> _What to work on_
**A)** Using the blog post about Forest Home below, answer each question:
(i) Through which kids camp did the writer first experience Forest Home?
(ii) In what year, and at which camp, did the writer give their life to the Lord?
(iii) Which Bible verse did the writer memorize that summer?
**B)** Translate this sentence from the blog post about Forest Home below into Spanish: "FH was my home away from home."

> _Text block_

A Home away From Home

Saturday, February 26th, 2005

Forest Home was one of the many places I was introduced to when we were invited to Hollywood Presbyterian by Mr. Young. My first experience at Forest Home was through one of their kids camps called Indian Village. For several years I would go to “camp” and would eventually work a few summers after graduating high school. I think I counted 12 consecutive years that I attended FH as a camper or through one of their many programs for youth. One camp I still remember was “Youth Corps.” Hell week for high school boys basically in a Christian camp setting. FH was my home away from home. When you don’t have much as a kid and the parental units are mentally unaware of their kids, a place like FH is heaven. I remember one time coming back from Indian Village and telling my dad, “Dad, the bus almost got lost and went to Bakersfield.” How I wished it did at the time but after a while the Lord worked on my heart and it was in 1983 at a Jr. High Winter camp that I gave my life to the Lord through one of Dave Hopkins messages. Dave was this way cool loving staff person at FH who ran the Jr. High ministry at the time. What I remember most about that year was one of the many songs Dave had put to music. Dave had this gift of taking the memory verses the jr. high kids had to memorize during summer camps and turned them into songs kids could sing and remember. The verse I memorized that summer and sung at winter camp that year I accepted Christ was from Jeremiah 29:11, “For I know the plans I have for you declares the Lord, plans to prosper you and not to harm you plans to give you hope and a future.” What a word to hear that God had a plan for this little kid from Hollywood. That God in the midst of my “stuff” at home was always with me and watched over me. I have to honestly say that FH was that place of solitude for me as a kid. It was home! I still sing that song today. More to come!

“Follow the yellow line”

> _Provided material_
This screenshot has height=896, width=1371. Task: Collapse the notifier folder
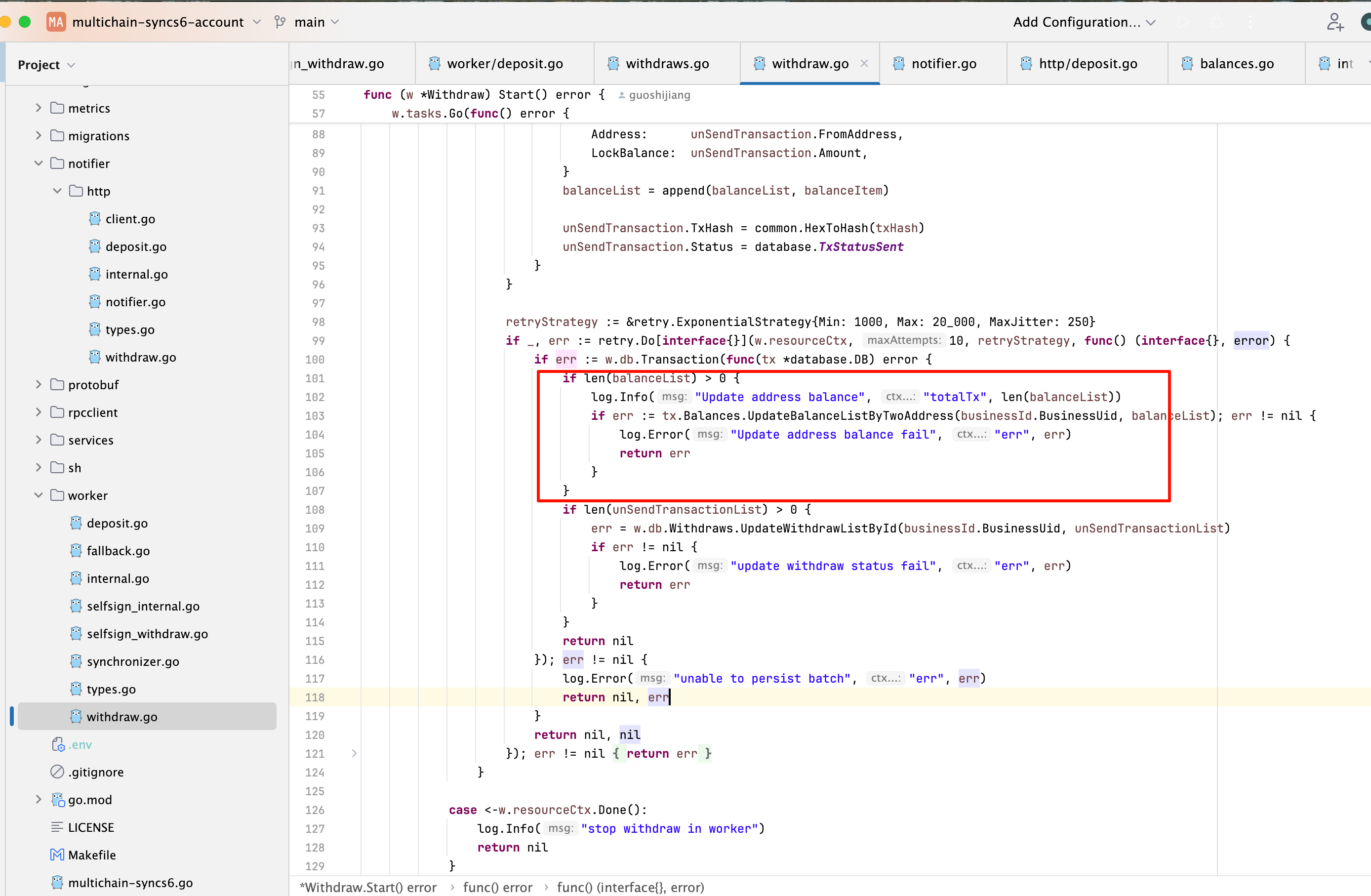39,163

> _Solutions to the problems_
**A)**
(i) Indian Village
(ii) 1983, at a Jr. High Winter camp
(iii) Jeremiah 29:11

**B)** FH era mi hogar lejos de casa.